Oracle has reportedly cut jobs in its cloud infrastructure division as part of a restructuring aimed at boosting investment in artificial intelligence (AI). Employees in the Oracle Cloud Infrastructure (OCI) unit were told this week that their positions had been eliminated, reports Data Center Dynamics. The company has not confirmed the exact number (and even not yet issued an official statement regarding the layoffs), but the report suggests that several hundred roles could be affected, primarily in India and also in the United States.
As per the report, the layoffs are affecting a range of groups within Oracle’s cloud business, including the Enterprise Engineering division of OCI, the Fusion ERP software team, staff who maintain and run data centers, project managers overseeing AI and machine learning work, and other employees working directly on OCI’s artificial intelligence projects.

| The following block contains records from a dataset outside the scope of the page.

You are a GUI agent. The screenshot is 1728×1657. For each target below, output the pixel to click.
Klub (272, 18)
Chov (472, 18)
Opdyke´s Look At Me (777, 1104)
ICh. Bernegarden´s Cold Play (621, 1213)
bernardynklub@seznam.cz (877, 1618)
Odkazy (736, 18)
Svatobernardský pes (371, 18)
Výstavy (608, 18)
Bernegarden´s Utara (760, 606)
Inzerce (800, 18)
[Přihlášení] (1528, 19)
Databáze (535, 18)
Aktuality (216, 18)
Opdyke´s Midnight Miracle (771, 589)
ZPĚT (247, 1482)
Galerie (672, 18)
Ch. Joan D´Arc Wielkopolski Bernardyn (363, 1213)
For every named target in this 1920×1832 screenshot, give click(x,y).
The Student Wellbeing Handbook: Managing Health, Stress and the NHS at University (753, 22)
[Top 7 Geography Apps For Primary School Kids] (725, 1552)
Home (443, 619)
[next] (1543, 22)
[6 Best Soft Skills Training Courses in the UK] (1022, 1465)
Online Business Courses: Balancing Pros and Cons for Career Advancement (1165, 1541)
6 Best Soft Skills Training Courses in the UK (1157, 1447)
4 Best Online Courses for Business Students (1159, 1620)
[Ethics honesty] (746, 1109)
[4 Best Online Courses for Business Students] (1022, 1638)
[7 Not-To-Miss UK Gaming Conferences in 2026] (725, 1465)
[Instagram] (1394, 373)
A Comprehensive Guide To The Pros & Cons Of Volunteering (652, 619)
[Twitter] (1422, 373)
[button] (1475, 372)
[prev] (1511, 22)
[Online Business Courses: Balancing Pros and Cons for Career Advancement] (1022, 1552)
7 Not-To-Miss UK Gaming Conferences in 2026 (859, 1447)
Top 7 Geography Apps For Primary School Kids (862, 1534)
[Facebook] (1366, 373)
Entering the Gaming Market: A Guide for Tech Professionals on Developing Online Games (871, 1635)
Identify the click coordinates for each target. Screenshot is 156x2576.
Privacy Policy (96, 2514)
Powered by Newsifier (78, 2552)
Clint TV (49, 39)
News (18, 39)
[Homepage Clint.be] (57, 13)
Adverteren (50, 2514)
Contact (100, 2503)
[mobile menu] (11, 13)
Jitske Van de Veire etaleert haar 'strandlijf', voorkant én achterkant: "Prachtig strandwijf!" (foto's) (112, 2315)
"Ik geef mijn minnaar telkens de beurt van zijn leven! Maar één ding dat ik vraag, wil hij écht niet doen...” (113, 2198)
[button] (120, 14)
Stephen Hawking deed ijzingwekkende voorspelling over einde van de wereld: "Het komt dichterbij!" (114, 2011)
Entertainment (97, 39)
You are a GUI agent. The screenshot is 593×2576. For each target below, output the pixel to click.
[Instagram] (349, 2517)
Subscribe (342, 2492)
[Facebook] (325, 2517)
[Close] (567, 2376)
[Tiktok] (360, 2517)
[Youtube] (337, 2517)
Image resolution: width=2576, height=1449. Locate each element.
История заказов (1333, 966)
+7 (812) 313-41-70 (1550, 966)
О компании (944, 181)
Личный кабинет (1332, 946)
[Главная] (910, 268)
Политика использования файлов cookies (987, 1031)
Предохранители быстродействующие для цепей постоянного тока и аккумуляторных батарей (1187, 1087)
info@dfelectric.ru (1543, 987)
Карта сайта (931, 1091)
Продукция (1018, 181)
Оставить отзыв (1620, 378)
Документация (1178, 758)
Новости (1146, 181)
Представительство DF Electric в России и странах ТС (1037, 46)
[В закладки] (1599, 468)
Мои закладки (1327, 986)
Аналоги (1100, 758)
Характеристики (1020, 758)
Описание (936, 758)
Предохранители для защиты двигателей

Meanwhile, apart from the US and India, employees in other countries are scheduled for unspecified meetings with their managers later this week, prompting speculation that further job cuts may soon take place in those regions.
Although these layoffs cut certain positions, the company is not pulling back from the cloud market. According to the report, the changes are part of a targeted restructuring, aimed at replacing some roles with new hires whose skills better match Oracle’s growing focus on AI infrastructure. Some of the job cuts were related to performance concerns, but the main reason is to shift resources toward areas that can support the growing demand for AI-powered services.
The job cuts come as Oracle works to strengthen its position against major cloud rivals like Amazon Web Services, Microsoft Azure, and Google Cloud. With AI technology spreading quickly around the world, cloud companies are competing to build powerful computing systems that can handle the training and deployment of large machine learning models. To keep up, Oracle has been investing heavily in expanding its data centers to make them ready for AI workloads and forming partnerships with well-known AI firms. For example, earlier this year, OpenAI and Oracle entered into a $30 billion-a-year agreement to supply the infrastructure.
Even in its Q4 FY25 financial results, the company showed strong performance, with total revenue reaching $15.9 billion (representing an 11% increase compared with the same period last year). Cloud revenue (containing both IaaS and SaaS) increased 27% to $6.7 billion, while Oracle’s Cloud Infrastructure (OCI) revenue surged 52% to $3 billion (emerging as a major source of growth).
However, despite such performance, this is not the first time Oracle’s Cloud Infrastructure division has faced significant job cuts. In November 2024, the company reportedly laid off several hundred employees within OCI. At that time, several reports revealed that many of the affected roles belonged to senior staff whose positions were replaced by junior hires at lower cost. The impact of that round was concentrated mainly in US operations.